TASK DETAILS
Which lines in the listing below contain the word "will"? Copy each one.

DATA TO EXAMINE
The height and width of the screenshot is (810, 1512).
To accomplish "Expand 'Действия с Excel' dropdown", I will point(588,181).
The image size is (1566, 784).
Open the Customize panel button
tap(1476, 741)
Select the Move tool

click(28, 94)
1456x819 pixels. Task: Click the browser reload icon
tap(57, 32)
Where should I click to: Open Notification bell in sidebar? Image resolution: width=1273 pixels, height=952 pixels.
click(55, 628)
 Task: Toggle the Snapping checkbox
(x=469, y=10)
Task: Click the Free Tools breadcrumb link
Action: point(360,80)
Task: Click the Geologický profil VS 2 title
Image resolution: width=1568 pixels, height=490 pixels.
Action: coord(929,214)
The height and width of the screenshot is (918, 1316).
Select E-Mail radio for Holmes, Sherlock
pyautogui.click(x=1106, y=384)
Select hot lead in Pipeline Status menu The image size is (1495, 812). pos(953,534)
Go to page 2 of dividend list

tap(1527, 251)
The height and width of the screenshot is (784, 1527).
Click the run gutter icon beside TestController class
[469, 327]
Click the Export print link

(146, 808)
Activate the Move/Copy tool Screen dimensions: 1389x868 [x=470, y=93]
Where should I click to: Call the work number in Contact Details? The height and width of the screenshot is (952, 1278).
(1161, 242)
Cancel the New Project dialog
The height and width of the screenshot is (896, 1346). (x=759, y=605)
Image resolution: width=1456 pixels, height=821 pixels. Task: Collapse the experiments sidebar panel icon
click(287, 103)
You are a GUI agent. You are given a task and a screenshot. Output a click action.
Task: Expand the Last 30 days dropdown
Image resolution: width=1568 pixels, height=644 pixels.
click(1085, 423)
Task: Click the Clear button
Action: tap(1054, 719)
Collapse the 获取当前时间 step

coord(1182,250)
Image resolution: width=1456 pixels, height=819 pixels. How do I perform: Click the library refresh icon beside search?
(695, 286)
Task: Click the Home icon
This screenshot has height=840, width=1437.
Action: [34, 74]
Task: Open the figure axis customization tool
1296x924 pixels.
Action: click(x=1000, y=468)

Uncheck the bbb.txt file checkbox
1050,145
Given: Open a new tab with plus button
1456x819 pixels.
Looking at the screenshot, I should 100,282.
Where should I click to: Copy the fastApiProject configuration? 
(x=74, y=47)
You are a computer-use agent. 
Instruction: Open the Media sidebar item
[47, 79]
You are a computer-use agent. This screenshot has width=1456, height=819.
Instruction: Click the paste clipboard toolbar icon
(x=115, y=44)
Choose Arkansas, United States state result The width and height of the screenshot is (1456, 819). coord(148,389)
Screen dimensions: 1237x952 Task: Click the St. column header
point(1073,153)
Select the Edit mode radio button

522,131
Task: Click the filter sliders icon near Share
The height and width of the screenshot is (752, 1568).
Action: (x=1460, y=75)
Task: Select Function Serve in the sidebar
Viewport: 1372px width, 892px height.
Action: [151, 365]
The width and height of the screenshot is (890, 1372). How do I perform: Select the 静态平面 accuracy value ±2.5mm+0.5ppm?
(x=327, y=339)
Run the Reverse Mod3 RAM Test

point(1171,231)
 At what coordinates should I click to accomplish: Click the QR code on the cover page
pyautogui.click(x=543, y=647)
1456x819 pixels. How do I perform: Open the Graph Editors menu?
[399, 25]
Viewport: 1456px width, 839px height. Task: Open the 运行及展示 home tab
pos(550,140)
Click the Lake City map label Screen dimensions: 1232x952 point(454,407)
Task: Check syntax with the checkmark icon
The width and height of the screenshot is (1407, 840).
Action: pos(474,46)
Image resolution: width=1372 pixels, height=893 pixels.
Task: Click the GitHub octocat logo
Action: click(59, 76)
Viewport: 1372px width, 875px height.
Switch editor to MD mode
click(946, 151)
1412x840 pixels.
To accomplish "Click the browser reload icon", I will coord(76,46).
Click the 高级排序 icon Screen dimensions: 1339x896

RESULT
To accomplish "Expand 'Действия с Excel' dropdown", I will point(588,181).
To accomplish "Click the browser reload icon", I will coord(76,46).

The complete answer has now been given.